Le caractère volontaire des contributions engendre une situation d’incertitude à propos du financement du Fonds et des difficultés d’élaboration d’une approche structurée, cohérente et globale en vue de soutenir les industries culturelles des pays en développement. D’un côté, même si les pays développés s’accordent sur la mise en place d’un fonds, satisfaisant ainsi les préoccupations culturelles des pays en développement, ils n’ont pas la volonté d’appliquer un mécanisme obligatoire concernant leurs contributions. D’un autre côté, le manque de caractère obligatoire peut être vu comme une occasion de développer de nouveaux mécanismes en matière d’aide financière, au-delà du simple financement et de proposer de nouvelles voies susceptibles d’assurer le fonctionnement du Fonds(8).
 
En deuxième lieu, il convient de souligner que la mise en œuvre de la Convention sera confrontée à la question des rapports du Fonds avec d’autres programmes de coopération culturelle, en particulier les programmes régionaux et étatiques en matière de coopération culturelle. Rappelons que l’Union européenne (UE), l’Organisation internationale de la Francophonie (OIF) et le gouvernement français disposent de leurs propres mécanismes favorisant la coopération culturelle et le renforcement des industries culturelles des pays en développement. Ainsi, en matière d’audiovisuel, du côté français, on retrouve le Fonds Sud Cinéma et le Fonds d’investissement pour le cinéma d’Afrique francophone (FICAF). L’UE dispose de Media Mundus, un vaste programme de coopération internationale dans le secteur audiovisuel, doté de 15 millions d’euros pour la période 2011-2013, tandis que l’OIF a mis en place le Fonds francophone de production audiovisuelle du Sud, crée en 1988 et doté de 2,2 millions d’euros en 2008.
 
D’une part, la multiplicité des instances et des acteurs dans une autonomie relative croissante permet d’évoquer une véritable polycentricité des formes de coopération culturelle. D’autre part, cette dernière est effectivement soumise à des intérêts divergents et les acteurs ont des logiques d’action différentes quant aux orientations de leur politique de coopération. Ainsi, le texte de la Convention ne précise pas les rapports du Fonds avec les nombreux programmes impliqués dans la coopération culturelle et ne prévoit pas de les coordonner et de les mettre en réseau. En revanche, il est probable que d’un côté, le manque de coordination entraîne gaspillages et dysfonctionnements et de l’autre, dominent des logiques d’enchevêtrement et d’incohérence.

Une flexibilité accrue sur la panoplie des politiques culturelles appropriées

L’étendue des mesures reconnues par la Convention en vue de promouvoir la diversité culturelle est large(9). Cette dernière prévoit une série de droits et d’incitations pour les États-Parties, qui tendent à leur donner la flexibilité nécessaire pour choisir les mesures qu’ils considèrent les plus adaptées à leurs ressources financières, légitimes face à leurs engagements internationaux et appropriées vis-à-vis de leurs contextes nationaux(10). Le texte de la Convention laisse ainsi à chaque Partie le droit de recourir ou non à un certain type de mesure plutôt qu’à un autre, ou d’y recourir à un degré plus ou moins grand. Chaque État peut décider, en fonction de ses besoins culturels, de ses moyens financiers et institutionnels et de ses engagements internationaux existants, quel type de politique culturelle il souhaite mettre en œuvre(11)

- [Lignes enregistrées]
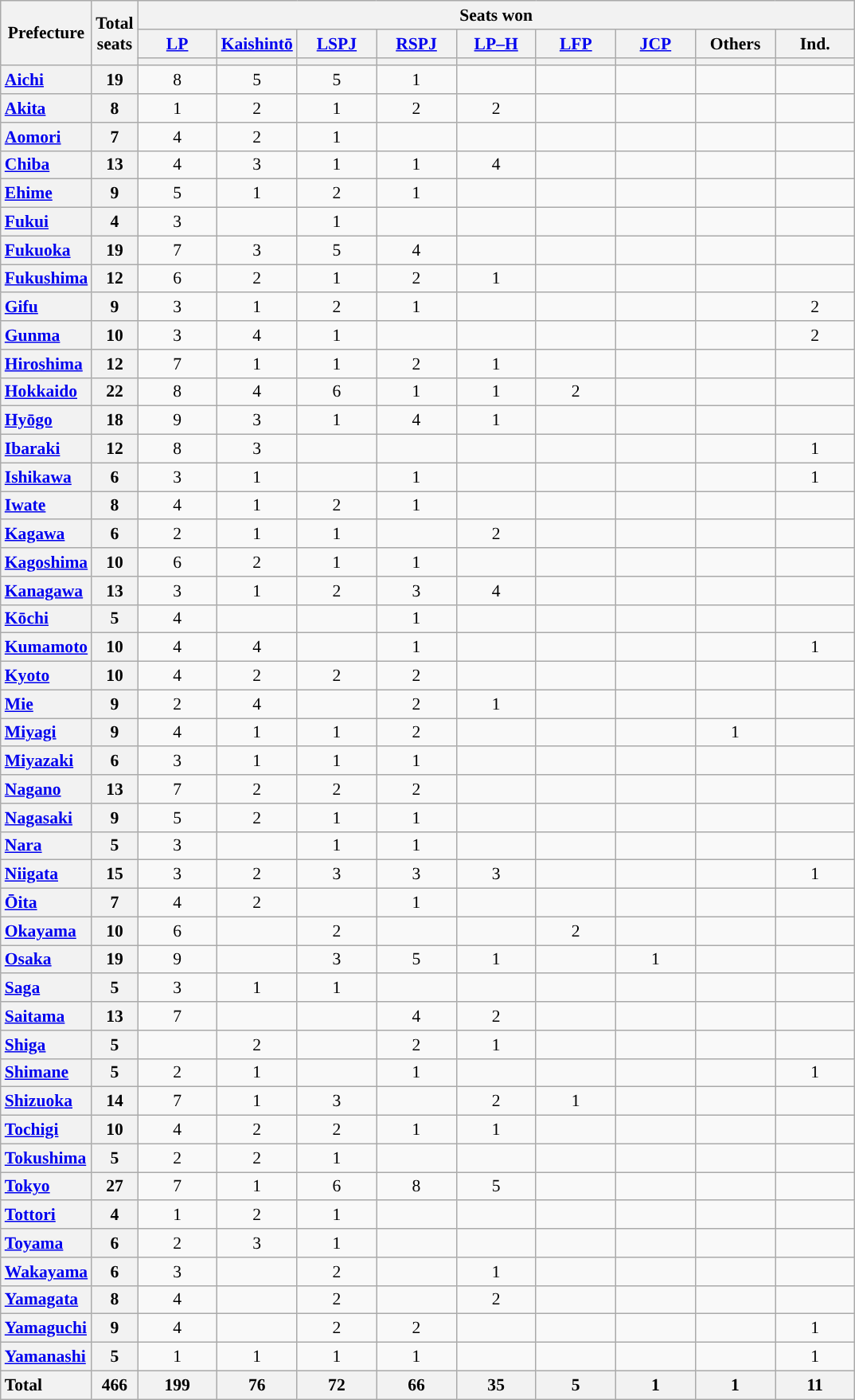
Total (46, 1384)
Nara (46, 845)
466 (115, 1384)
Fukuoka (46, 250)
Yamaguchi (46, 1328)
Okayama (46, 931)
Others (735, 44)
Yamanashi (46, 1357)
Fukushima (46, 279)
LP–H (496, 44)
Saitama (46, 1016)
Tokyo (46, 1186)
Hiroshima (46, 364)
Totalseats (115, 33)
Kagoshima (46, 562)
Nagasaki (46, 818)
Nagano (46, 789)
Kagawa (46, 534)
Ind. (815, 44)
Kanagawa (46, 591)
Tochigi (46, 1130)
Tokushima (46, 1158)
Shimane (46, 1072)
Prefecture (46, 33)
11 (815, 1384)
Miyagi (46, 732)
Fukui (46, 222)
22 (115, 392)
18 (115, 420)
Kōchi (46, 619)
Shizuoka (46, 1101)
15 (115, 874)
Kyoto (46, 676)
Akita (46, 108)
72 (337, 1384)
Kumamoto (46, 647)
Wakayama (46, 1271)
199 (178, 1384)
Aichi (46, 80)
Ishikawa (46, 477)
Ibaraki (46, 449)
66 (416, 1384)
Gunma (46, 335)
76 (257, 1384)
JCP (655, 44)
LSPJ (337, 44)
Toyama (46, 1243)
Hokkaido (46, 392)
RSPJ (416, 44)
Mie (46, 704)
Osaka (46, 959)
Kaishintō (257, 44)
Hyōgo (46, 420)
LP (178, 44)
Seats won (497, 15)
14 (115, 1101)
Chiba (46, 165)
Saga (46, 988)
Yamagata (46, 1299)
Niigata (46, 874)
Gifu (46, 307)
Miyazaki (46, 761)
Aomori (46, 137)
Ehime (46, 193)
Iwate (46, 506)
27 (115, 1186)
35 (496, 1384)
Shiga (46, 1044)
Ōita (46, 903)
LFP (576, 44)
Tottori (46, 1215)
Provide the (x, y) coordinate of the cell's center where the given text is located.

- [Travail demandé]
• 1. Selon l'extrait sur la Convention et son Fonds, de quel montant le programme Media Mundus de l'UE est-il doté pour la période 2011-2013 ?
• 2. D'après l'extrait sur la Convention et son Fonds, pourquoi le financement du Fonds est-il incertain ?
• 3. Poursuivez l'extrait sur la Convention et son Fonds à partir de sa dernière phrase.
Les lignes enregistrées n'interviennent pas dans cet exercice.

- [Corrigé par tâche]
• 1. De 15 millions d'euros.

• 2. Les contributions au Fonds sont volontaires. Les pays développés acceptent sa création, mais refusent un mécanisme obligatoire pour leurs contributions. Cela crée une incertitude sur son financement et complique l'élaboration d'une approche structurée, cohérente et globale de soutien aux industries culturelles des pays en développement.

• 3.
En outre, la Convention précise que les mesures doivent s’appliquer « de manière appropriée », dans le sens où une mesure « disproportionnée » peut nuire à la diversité des expressions culturelles. L’inclusion de l’expression « d’une manière appropriée » fait ressortir la nécessité d’équilibre et de proportionnalité entre les mesures qui garantissent le « minimum national » et le besoin d’ouverture et de pluralité de marché(12). Cependant, la question des politiques appropriées pour la promotion de la diversité culturelle devient épineuse et compliquée dans les cas de systèmes quasi-imperméables sur le plan des produits culturels, comme celui de la Chine, partie prenante à la Convention. Le texte de la Convention ne dispose pas d’un contenu précis et son cadre institutionnel est dépourvu de mécanismes adéquats visant à dénoncer des politiques culturelles qui interdisent l’accès à une expression culturelle diversifiée(13). Cela révèle également les lacunes procédurales de la Convention face au régime de l’OMC.
 
En l’occurrence, il convient de rappeler la condamnation de la Chine par l’OMC concernant ses dispositions en matière d’audiovisuel. Le cinéma, en Chine, reste officiellement un monopole d’État et ne répond donc pas aux règles de la concurrence. China Film Group – l’administration qui gère de façon centralisée et monopolistique toutes les composantes du paysage cinématographique chinois : production, importation, distribution, exploitation – taxe lourdement les produits audiovisuels étrangers, n’autorisant que la diffusion de vingt films par an. Ce n’est que dans les années 1990 que s’amorce un mouvement d’ouverture du marché cinématographique chinois, quand le pays décide de s’insérer dans le système économique international. Depuis son adhésion à l’OMC, la Chine s’est engagée à augmenter le nombre de films importés. Ainsi, le quota annuel des films étrangers est passé de 10 à 20 et représente officiellement près de 5 % de l’ensemble des films distribués en salles. Au milieu des années 2000, la Chine importait environ 18 films américains par an, avec un contrat de partage des recettes attribuant 13 à 15 % des recettes aux majors. À la suite d’une plainte des États-Unis qui dénonçait les réglementations chinoises visant les exportateurs et les distributeurs américains de nombreux produits audiovisuels, les jugeant « discriminatoires », l’OMC a condamné la Chine en août 2009 pour ses pratiques commerciales jugées illicites dans le domaine culturel – cinéma, livres, musique. Par conséquent, la Chine s’efforce d’assouplir son système de quotas, en permettant à des films non-nationaux d’accéder au marché cinématographique chinois.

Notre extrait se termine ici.